Content starts

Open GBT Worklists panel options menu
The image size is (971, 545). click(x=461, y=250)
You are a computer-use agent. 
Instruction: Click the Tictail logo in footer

Content ends
Content starts

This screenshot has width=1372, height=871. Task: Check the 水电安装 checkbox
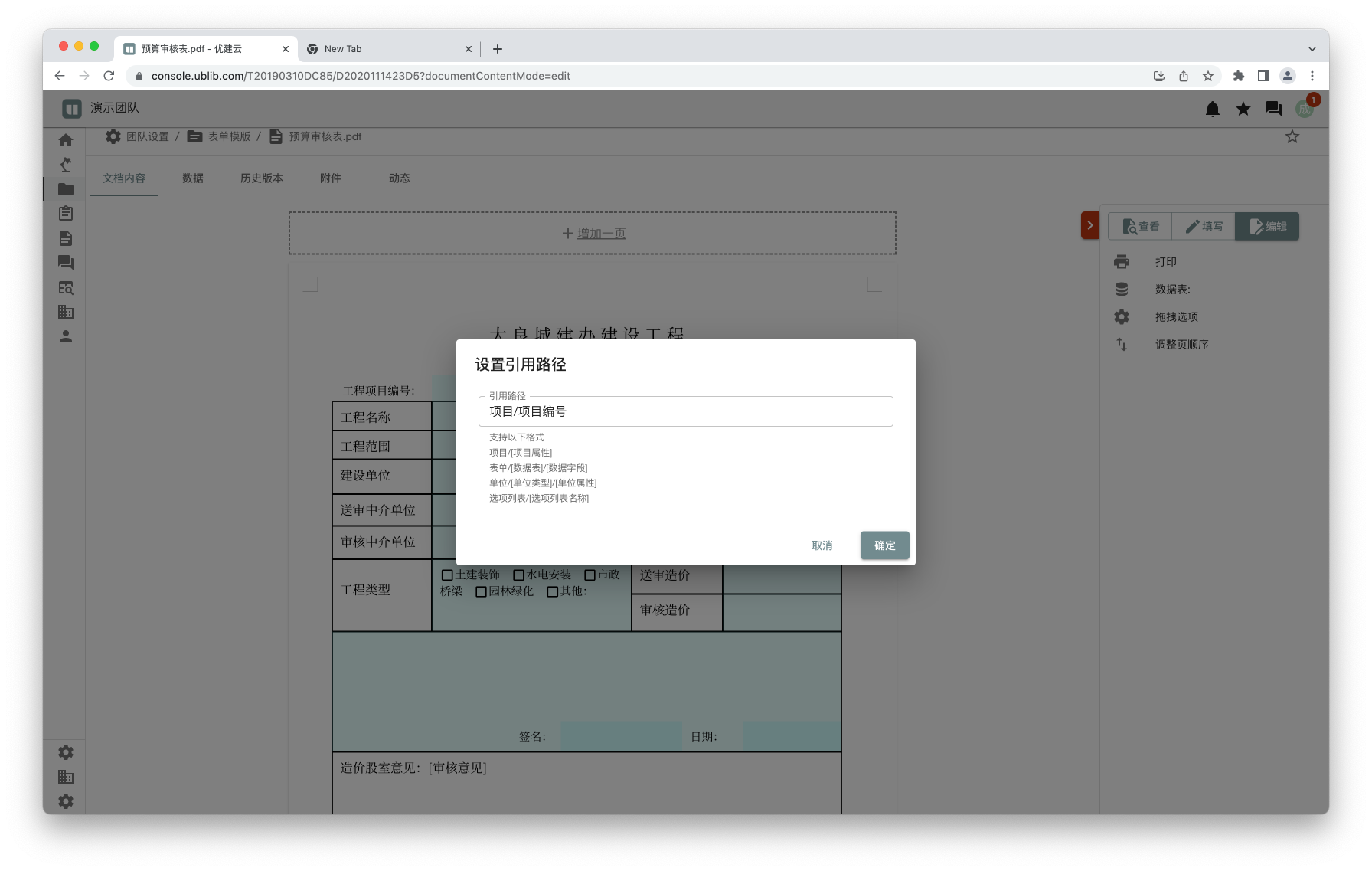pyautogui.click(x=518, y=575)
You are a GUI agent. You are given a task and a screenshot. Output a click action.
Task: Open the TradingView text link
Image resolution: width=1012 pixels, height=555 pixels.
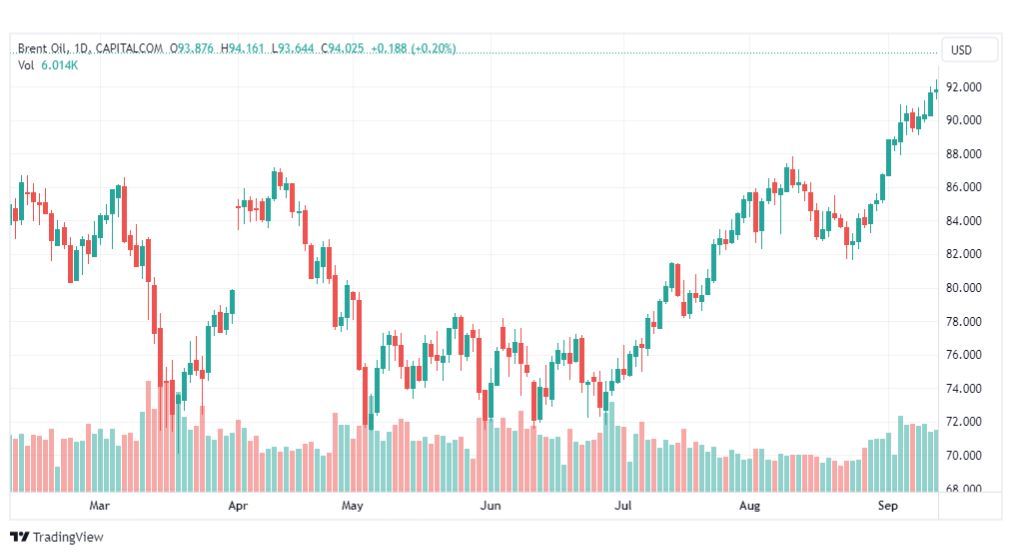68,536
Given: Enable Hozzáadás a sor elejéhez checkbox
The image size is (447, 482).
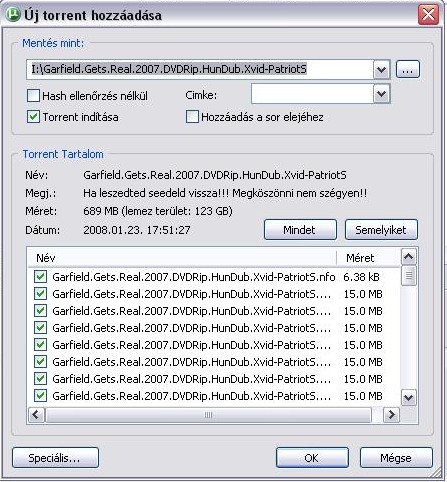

Content ends

> _WHAT TO PRODUCE_
Please copy out each line in the entries that mentions the string "agent".

> _OUTPUT BELOW_
You are a computer-use agent. 
You are a GUI agent. You are given a task and a screenshot. Output a click action.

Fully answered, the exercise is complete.